Mitte. Mit einer Mahnwache protestierte gestern vor dem Roten Rathaus die »Allianz der Opfervereine kommunistischen Terrors« gegen die Pläne des Senats, aus der ehemaligen Stasi-Zentrale in der Normannenstraße ein Finanzamt zu machen. Am Nachmittag versammelten sich einige Dutzend Menschen zu einer Demonstration, kaum beachtet von den vorbeieilenden Passanten. Als ob die Menschenrechtsverletzungen während des SED-Regime nur ein Verstoß gegen die Straßenverkehrsordnung gewesen wären und die Verbände, die sich um die Opfer kümmern und aus der Sicht der Betroffenen die Geschichte aufarbeiten, nur Fossilien sind.
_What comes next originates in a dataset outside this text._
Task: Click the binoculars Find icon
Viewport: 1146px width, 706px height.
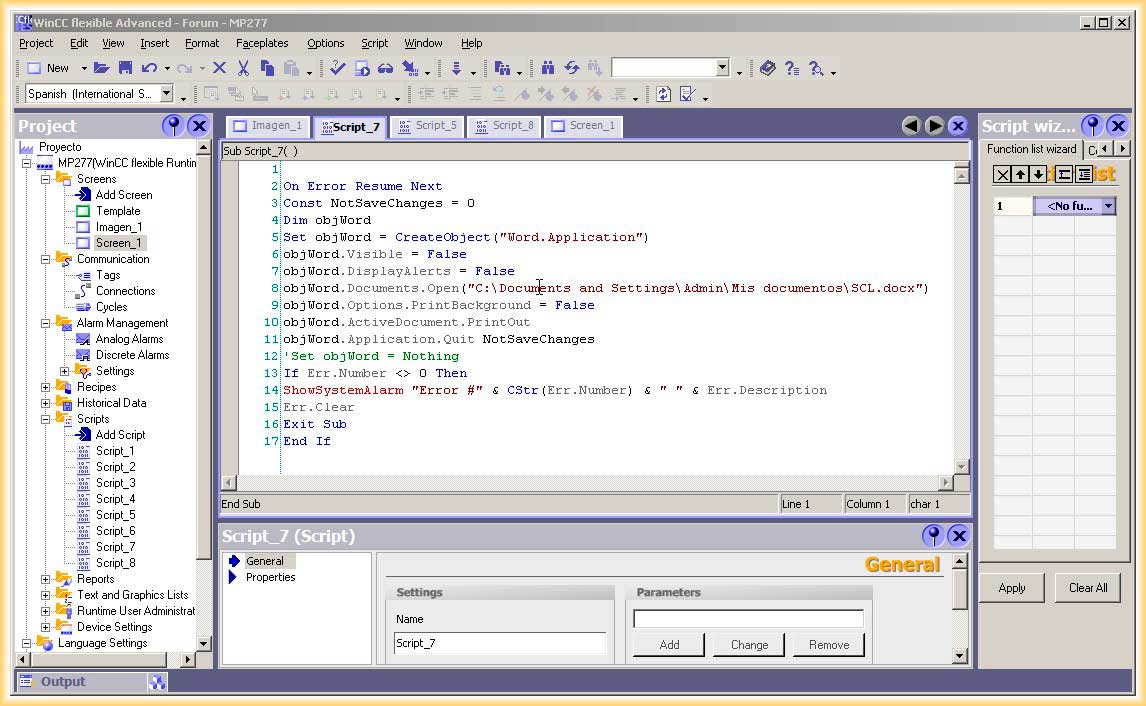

Mit einem Beschluß vom 16. Mai 1990 garantierte der Ministerrat der DDR den Opfern des Stalinismus eine Forschungs- und Gedenkstättenarbeit im Haus 1 des Stasi-Hauptquartiers. Unmittelbar nach diesem Beschluß zogen in die erste und zweite Etage des ehemaligen »Haus des Schreckens« die Astak, die »Antistalinistische Aktion«, mit einem Museum, ein Jahr später in die dritte Etage mehrere Opferverbände ein, darunter das »Dokumentationszentrum zur Aufklärung der SED-Verbrechen«, der »Bund stalinistisch Verfolgter« und die Organisation »Help«. Bevor diese Verbände ihre Arbeit überhaupt effektiv aufnehmen konnten, übergab die Treuhand, vorläufig für drei Jahre, den gesamten und riesigen Stasi-Komplex an den Berliner Senat. Dieser wiederum braucht dringend Räume für das Finanzamt Mitte und zog auch gleich in vier Stockwerke des Haus Nr. 1 ein. Jetzt beansprucht die Finanzverwaltung auch das dritte Stockwerk, genau die Räume, die die Opferverbände für ihre Arbeit brauchen und auf die sie, wegen des Symbolgehaltes, auch unbedingt bestehen. Eine parlamentarische Anfrage des CDU-Abgeordneten Uwe Lehmann-Brauns, ob der Senat sich über die politische Brisanz dieser Entscheidung im klaren sei, versackte Mitte Oktober im Tagungsordnungswust, ebenfalls die gleichlautende Anfrage von Bündnis 90/ Grüne im Abgeordnetenhaus.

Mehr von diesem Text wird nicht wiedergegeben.